- **Actions to take**:
(a) Reproduce the part of the iPad forum thread starting with "## dvenardos" and going on through "a dedicated eReader.".
(b) Write the next part of the iPad forum thread, picking up right after its final line.

- **Supplied passage**:
***

I don't quite understand how I'm not being "fair" to Apple on these points.


----------



## adobo

madpoet said:


> I'll answer those 2 since they are the easiest  On the first point, I have an iPhone with a data plan that I can tether to any Windows or Mac PC. So now I'm paying for a data plan for the iPhone (which you HAVE to pay for if you have an iPhone) and a data plan for the iPad, since I won't be able to tether my iPhone to it without some serious hacking. That's why I was saying yet another data plan.
> 
> On the eReader front, I spend a LOT of time reading on eReaders and I've owned and reviewed tons. I can tell you unequivocally that the E-Ink readers are infinitely easier on the eyes than an LCD screen. It's just a simple fact. If you are a light reader I am sure the LCD won't bother you as much, but if you are a moderate to heavy reader it is easy to notice the difference in eye strain.
> 
> I don't quite understand how I'm not being "fair" to Apple on these points.


Your laptops don't get 3g access for free today. You are stealing access by jailbreaking your iPhone to enable tethering. Nothing on AT&T's data plans indicate that part of the service they provide for your iPhone includes access for other devices. 

Therefore, one of your primary complaints is that you cannot continue to cheat AT&T for free access from an iPad and you say that this is a problem with an iPad. Maybe my definition of fair is screwed up.

On your second point, you have spent considerable time on an iPad as an eReader or have access to case studies that indicate that an iPad is not suitable anything more than light reading, correct?


----------



## madpoet

Dude... get your Apple Fanboi tinfoil hat and go hang with all your compatriots at the alter of the all-powerful Steve  Since I work for a major corporation and have coporate level iPhone plans guess what.. no hacking involved. And since I've worked for 20 years on computers and had various eReaders for probably the last 5 years, I think I know pretty well the difference between an LCD screen and an E-Ink screen. If you think Apple has invented some magic pixie dust LCD screen that won't have all the same long-term reading issues as EVERY OTHER LCD screen, then there's really no point in us talking anymore. Seriously, am I hurting your Apple stock or something? Because you sure seem combative about this...


----------



## rseynaev

Hitler apparently is not happy with the iPad.

http://www.youtube.com/watch?v=lQnT0zp8Ya4


----------



## dvenardos

Dude, no way can you read a book on a backlit LCD. If they had a version with the Pixel Qi screen for the same cost I would be all over it, but no way am I going to cozy up with a LCD to read a book. Jobs has incorrectly stated that eReaders are a non-starter, so until he changes his mind the iPad isn't going to be designed as a dedicated eReader.


adobo said:


> On your second point, you have spent considerable time on an iPad as an eReader or have access to case studies that indicate that an iPad is not suitable anything more than light reading, correct?

***

Rows on where targets appear
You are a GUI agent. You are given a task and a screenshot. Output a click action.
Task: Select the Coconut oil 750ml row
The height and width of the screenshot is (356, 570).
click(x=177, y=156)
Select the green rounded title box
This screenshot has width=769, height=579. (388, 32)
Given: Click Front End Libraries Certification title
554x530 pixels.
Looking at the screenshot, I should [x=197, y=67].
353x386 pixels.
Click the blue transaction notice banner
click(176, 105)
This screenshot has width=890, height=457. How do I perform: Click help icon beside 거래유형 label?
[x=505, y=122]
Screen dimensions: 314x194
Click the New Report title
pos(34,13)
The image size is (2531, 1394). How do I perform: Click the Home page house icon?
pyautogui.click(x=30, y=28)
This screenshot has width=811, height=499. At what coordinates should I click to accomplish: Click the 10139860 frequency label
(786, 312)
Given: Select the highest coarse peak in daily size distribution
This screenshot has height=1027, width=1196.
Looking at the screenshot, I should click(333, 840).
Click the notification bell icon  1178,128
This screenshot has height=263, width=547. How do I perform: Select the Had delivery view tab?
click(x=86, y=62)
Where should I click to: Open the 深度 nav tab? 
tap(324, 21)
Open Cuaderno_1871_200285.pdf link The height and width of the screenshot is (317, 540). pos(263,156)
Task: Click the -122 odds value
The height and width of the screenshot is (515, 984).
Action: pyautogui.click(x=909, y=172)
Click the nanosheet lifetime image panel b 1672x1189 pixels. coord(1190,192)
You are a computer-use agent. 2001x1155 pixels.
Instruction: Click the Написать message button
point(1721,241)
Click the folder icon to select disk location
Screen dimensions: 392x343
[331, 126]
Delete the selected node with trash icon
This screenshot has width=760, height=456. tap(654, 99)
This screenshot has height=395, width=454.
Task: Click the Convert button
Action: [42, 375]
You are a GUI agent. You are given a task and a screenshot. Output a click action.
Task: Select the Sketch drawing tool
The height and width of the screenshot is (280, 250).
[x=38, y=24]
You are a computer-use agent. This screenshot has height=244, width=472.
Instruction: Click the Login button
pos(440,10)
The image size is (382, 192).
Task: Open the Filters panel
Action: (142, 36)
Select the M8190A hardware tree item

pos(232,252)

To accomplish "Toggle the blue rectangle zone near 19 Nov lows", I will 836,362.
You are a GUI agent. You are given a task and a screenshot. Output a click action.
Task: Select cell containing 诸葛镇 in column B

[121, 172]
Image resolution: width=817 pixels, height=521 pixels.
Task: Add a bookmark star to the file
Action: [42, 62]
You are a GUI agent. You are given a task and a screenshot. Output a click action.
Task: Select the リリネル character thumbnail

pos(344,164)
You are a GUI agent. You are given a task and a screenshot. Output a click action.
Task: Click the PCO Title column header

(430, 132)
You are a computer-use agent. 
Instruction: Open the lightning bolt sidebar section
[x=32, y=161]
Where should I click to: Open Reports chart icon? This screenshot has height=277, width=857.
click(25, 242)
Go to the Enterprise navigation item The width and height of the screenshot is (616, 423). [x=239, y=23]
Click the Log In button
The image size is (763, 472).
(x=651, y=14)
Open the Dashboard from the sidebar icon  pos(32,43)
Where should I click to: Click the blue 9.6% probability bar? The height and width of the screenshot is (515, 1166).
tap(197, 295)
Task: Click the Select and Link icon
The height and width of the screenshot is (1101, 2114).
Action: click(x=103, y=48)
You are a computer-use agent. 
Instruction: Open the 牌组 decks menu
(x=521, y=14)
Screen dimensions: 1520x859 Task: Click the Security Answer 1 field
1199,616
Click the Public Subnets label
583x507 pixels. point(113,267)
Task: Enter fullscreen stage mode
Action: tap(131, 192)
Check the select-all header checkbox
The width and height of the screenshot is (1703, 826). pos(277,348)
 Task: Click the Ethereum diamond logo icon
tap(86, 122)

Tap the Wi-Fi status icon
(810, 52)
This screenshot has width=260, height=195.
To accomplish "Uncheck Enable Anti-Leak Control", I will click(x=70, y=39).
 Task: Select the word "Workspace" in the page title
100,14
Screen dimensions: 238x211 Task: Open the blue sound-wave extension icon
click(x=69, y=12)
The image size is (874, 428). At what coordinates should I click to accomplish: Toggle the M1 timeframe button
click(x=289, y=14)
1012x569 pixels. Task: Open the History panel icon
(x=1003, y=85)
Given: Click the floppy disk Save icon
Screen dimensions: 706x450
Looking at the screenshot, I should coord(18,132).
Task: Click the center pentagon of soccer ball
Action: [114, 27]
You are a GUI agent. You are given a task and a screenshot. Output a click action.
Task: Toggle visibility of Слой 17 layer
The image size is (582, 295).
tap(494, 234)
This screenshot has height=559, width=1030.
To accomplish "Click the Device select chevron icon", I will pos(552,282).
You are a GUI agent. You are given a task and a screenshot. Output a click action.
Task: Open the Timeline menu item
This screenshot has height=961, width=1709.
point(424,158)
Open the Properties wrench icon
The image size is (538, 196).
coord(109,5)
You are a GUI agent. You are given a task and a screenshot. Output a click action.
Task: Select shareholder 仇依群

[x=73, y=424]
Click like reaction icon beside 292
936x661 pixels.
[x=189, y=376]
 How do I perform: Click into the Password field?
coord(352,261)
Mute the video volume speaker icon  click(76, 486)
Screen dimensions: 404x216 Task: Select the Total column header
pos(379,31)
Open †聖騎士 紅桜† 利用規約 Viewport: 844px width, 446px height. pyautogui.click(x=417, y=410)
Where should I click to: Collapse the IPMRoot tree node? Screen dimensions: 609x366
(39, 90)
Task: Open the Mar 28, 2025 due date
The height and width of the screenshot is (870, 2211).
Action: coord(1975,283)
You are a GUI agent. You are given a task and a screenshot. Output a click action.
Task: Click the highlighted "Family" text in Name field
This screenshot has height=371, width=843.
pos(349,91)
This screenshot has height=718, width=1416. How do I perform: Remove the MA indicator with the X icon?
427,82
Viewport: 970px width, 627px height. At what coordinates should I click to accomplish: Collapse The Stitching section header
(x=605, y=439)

***

- **Results for each task**:
(a)
## dvenardos

Dude, no way can you read a book on a backlit LCD. If they had a version with the Pixel Qi screen for the same cost I would be all over it, but no way am I going to cozy up with a LCD to read a book. Jobs has incorrectly stated that eReaders are a non-starter, so until he changes his mind the iPad isn't going to be designed as a dedicated eReader.

(b)
----------



## imported_m-fine

How important is flash? I looked at the websites my kids use (way too much). They are 7 and 4 and both spend time on educational sites, and some toy/game sites. Guess what, 100% of what they do on the web requires flash. Yes, 100%, and unlike Hulu or a select few major sites, html5 is not going to happen in the near future. So if I want a tablet I can hand to the kids in the car or while waiting for something, the iPad is a nonstarter.


----------



## imported_m-fine

corndog71 said:


> Less capable than your iphone? Oh right, you can't make phone calls on it or take pictures/video with it. It does EVERYTHING ELSE the iphone does and many things it will do better thanks to more visual real estate but wait, no, it's a POS.


EVERYHING ELSE? Well no 3G or GPS at $499. Unless it is jailbroken, no backgrounding Pandora, no real filesystem, no ssh, no FTP, no saving files from Safari links. Etc. BEST OF ALL? The iPhone fits in my pocket and is ALWAYS with me when I need or want it. A stripped iPhone that does not fit in my pocket is definitely a POS in my book. Nearly worthless. 



> Adjust your expectations. It doesn't want to compete with netbooks, laptops, or tablets. It's doing it's own thing.


Even mighty Apple has to build products people want. I don't need to adjust my expectations, Apple needs to deliver something I want to buy, or convince me why I should want their product that is different from my expectations. So far they have failed. They have introduced a device that does a bunch of things not as well as other products. Excuse me for not getting excited.


----------



## corndog71

Wow. Ok, you got me there. I can see how it doesn't fit your needs/expectations.

To each their own.:salute:


----------



## adobo

madpoet said:


> And since I've worked for 20 years on computers and had various eReaders for probably the last 5 years, I think I know pretty well the difference between an LCD screen and an E-Ink screen. If you think Apple has invented some magic pixie dust LCD screen that won't have all the same long-term reading issues as EVERY OTHER LCD screen, then there's really no point in us talking anymore.


So...is that a *no* on case studies and on actual hands on experience on iPad? 




madpoet said:


> Since I work for a major corporation and have coporate level iPhone plans guess what.. no hacking involved.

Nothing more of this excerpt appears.